Le stime di Makarieva e Gorshkov, incorporando variazioni di volume dalla condensazione, implicano che quando la copertura forestale è sufficiente, viene aspirata abbastanza aria umida per mantenere alte precipitazioni all’interno dei continenti. I numeri ora si sommano: così, condensazione offre un meccanismo per spiegare perché precipitazioni continentali non invariabilmente diminuire con la distanza dall ” oceano.
Evaporazione e foreste
Distinguiamo due tipi di evaporazione.
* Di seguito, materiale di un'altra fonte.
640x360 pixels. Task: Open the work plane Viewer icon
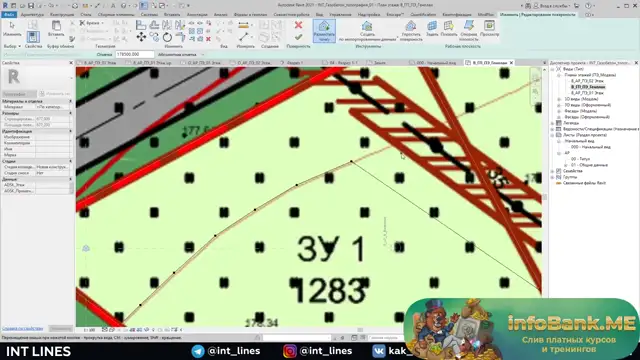pyautogui.click(x=489, y=28)
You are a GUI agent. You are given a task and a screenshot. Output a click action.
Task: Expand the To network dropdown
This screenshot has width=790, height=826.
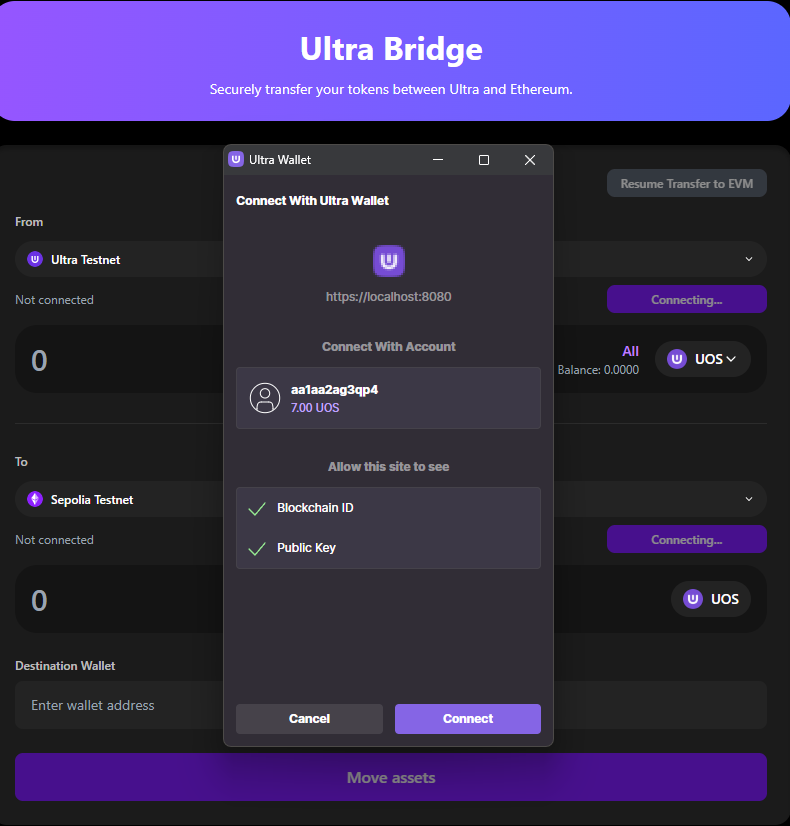point(748,499)
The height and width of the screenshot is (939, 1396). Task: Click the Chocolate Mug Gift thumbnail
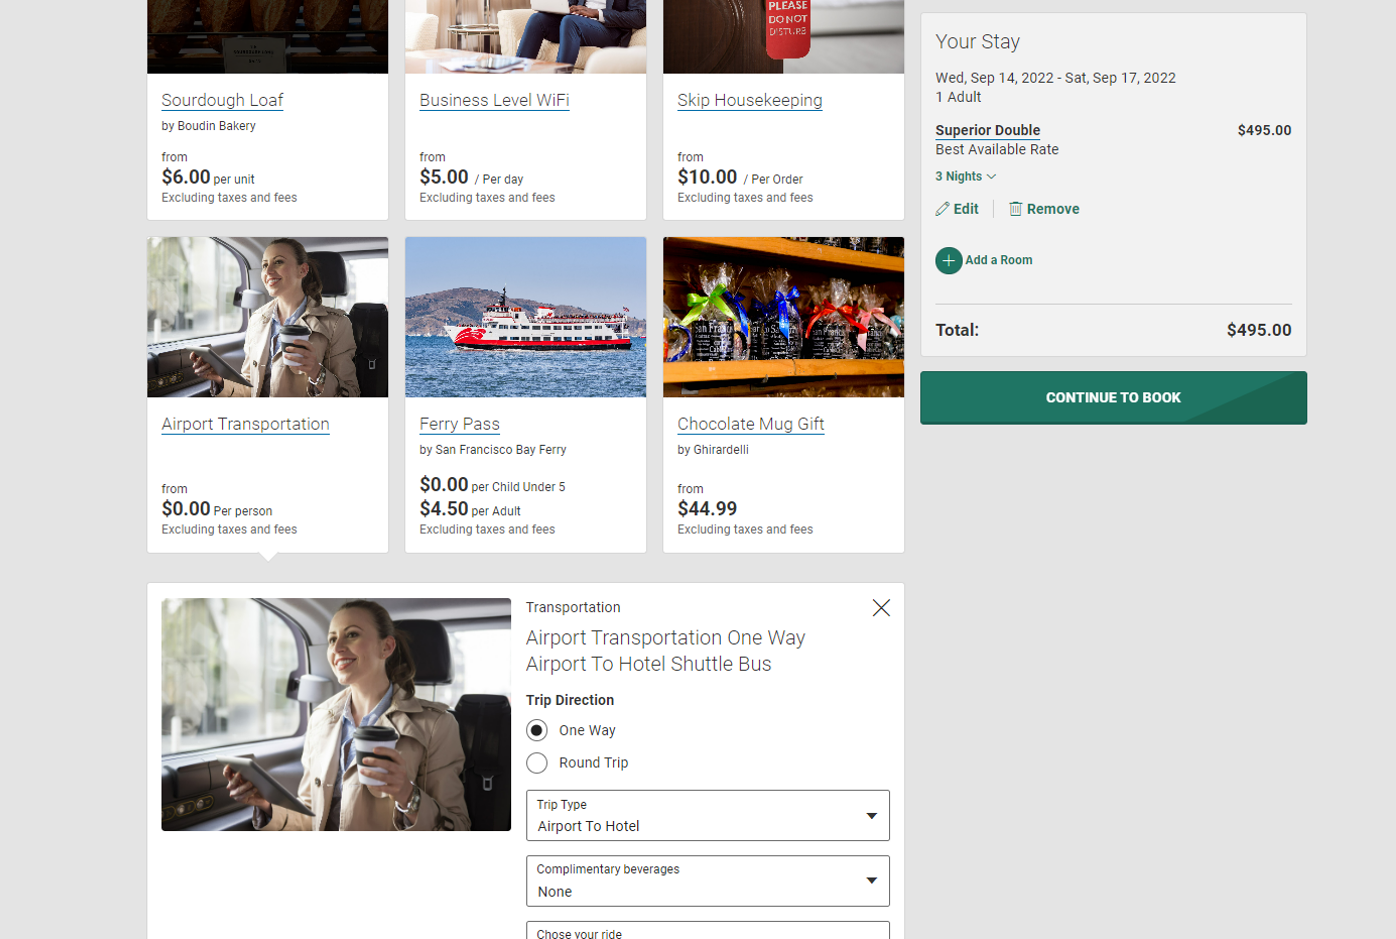(x=783, y=317)
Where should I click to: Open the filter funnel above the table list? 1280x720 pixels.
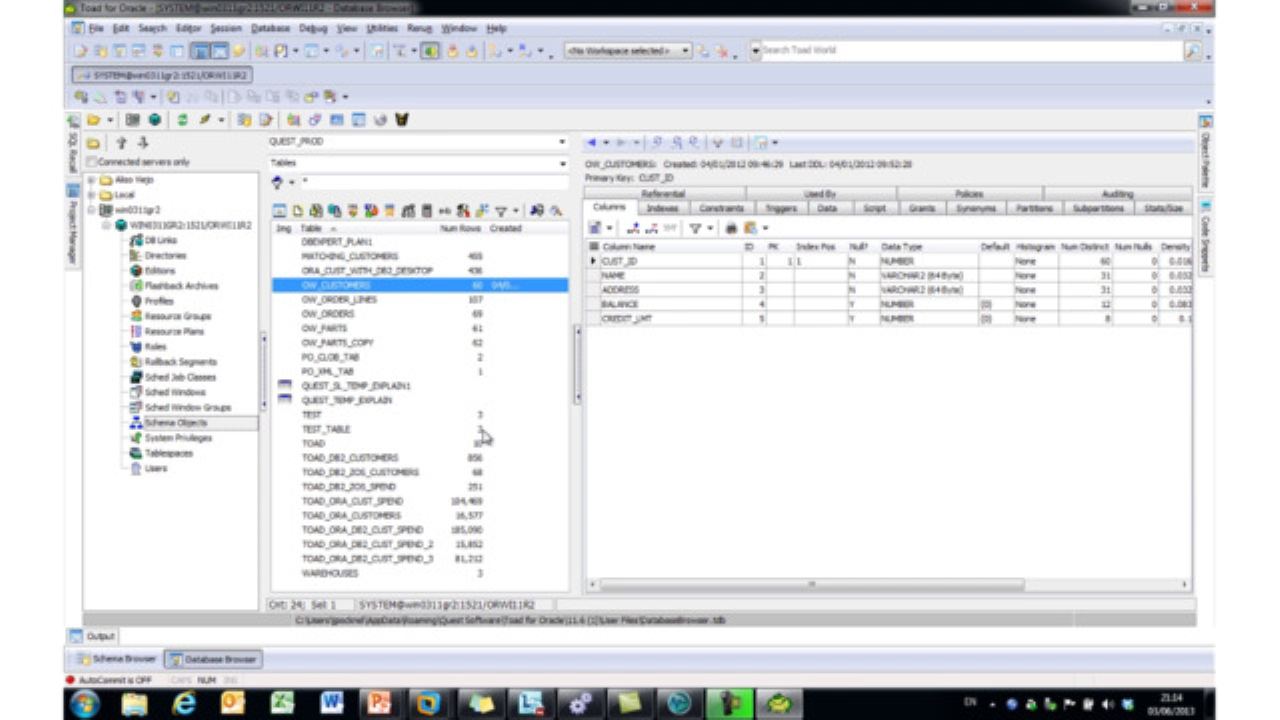pos(501,211)
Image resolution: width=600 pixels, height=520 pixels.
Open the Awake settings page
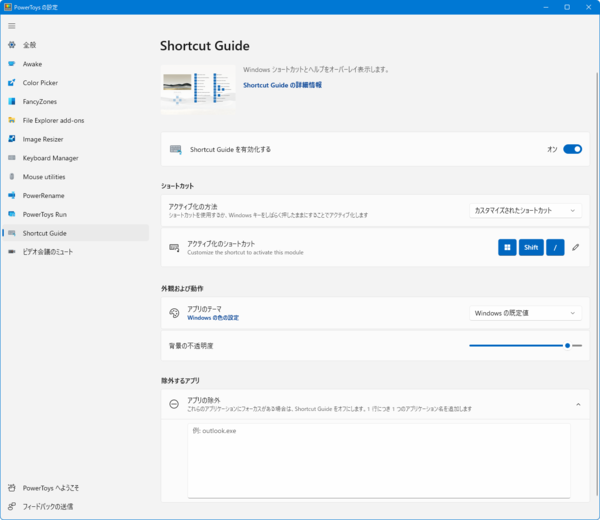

La traspirazione è il flusso di evaporazione dall’interno delle piante; le piante determinano questo flusso controllando i loro stomi (pori su foglie e altre superfici). Anche l’evaporazione da superfici bagnate, terreni e acque libere è importante. Quale via contribuisce maggiormente all’evaporazione complessiva dipende dalle condizioni (Calder 2005, Savenije 2004).
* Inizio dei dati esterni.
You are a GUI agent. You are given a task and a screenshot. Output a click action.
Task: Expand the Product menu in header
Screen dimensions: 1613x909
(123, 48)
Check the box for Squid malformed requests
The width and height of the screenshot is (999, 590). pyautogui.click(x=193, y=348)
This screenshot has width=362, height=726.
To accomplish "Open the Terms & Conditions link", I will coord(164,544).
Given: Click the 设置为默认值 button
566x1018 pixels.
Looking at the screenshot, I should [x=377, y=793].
Le foreste evaporano più umidità dell’altra vegetazione, in genere superando il flusso dalla copertura erbacea di un fattore 10 (Calder 2005). Le foreste tropicali chiuse evaporano tipicamente più di un metro di acqua all’anno (Gordon et al. 2005). Alcuni evaporano più di due metri (Loescher et al. 2005).
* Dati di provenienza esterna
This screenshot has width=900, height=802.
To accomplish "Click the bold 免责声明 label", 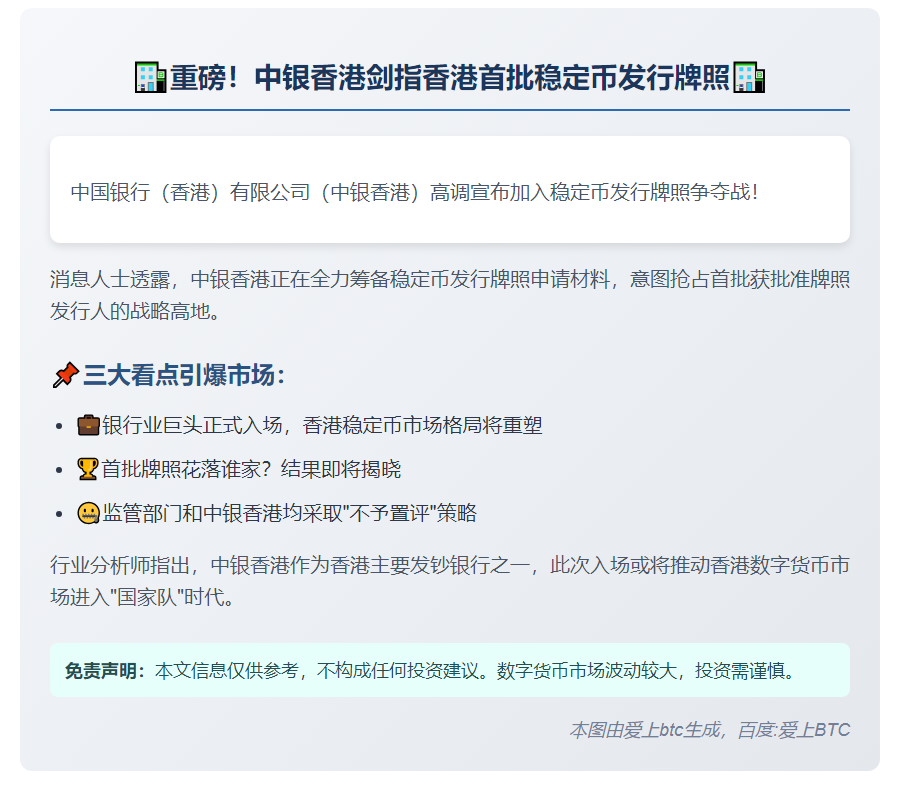I will (x=105, y=670).
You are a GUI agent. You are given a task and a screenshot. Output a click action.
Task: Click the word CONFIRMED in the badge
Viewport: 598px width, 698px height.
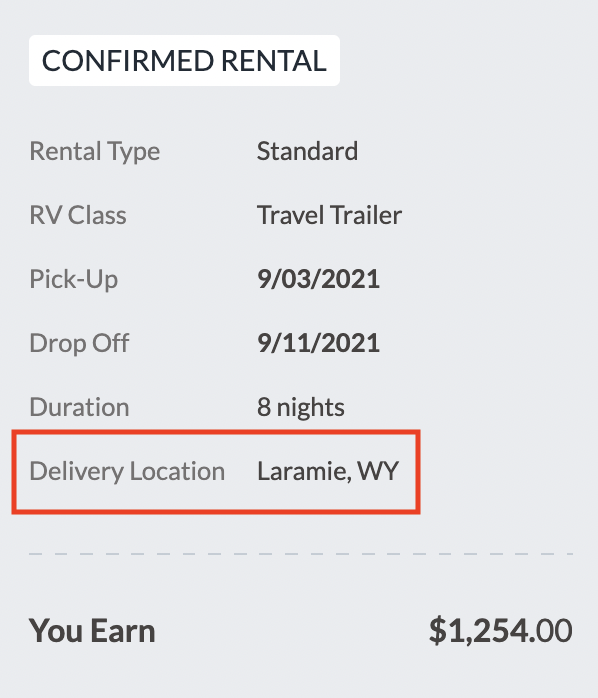pyautogui.click(x=128, y=61)
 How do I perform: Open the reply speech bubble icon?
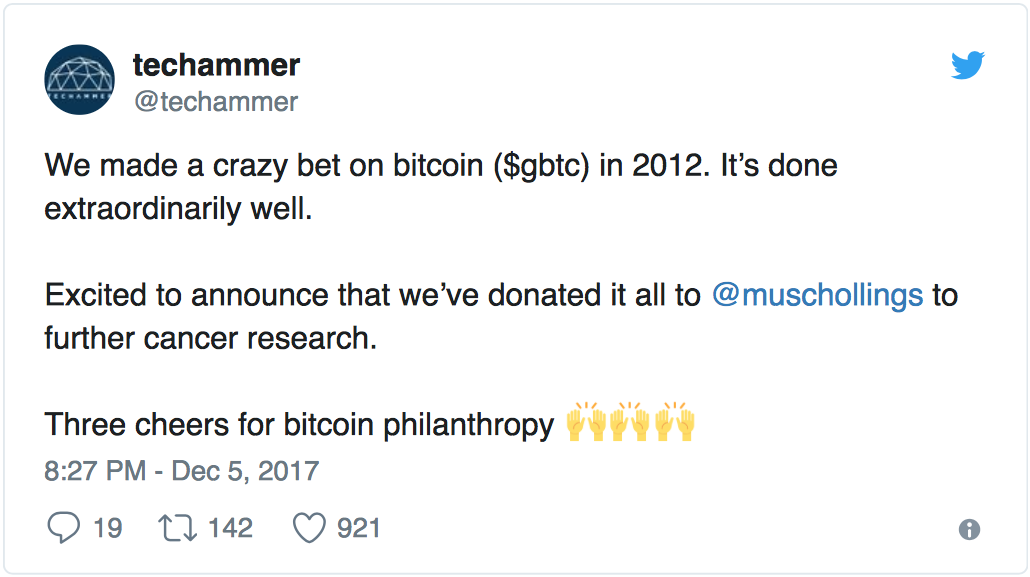coord(64,528)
L’evaporazione della foresta beneficia dell’altezza e della rugosità del baldacchino, che porta a flussi d’aria turbolenti. Questo è stato definito “effetto clothesline”, poiché è lo stesso motivo per cui il bucato si asciuga più rapidamente su una linea rispetto a quando viene posato a terra (Calder 2005). Se l’umidità è sufficiente, l’evaporazione della foresta è limitata principalmente dalla radiazione solare e dal tempo (Calder et al. 1986, Savenije 2004). Grandi alberi tropicali possono traspirare diverse centinaia di litri di acqua ogni giorno (Goldstein et al. 1998).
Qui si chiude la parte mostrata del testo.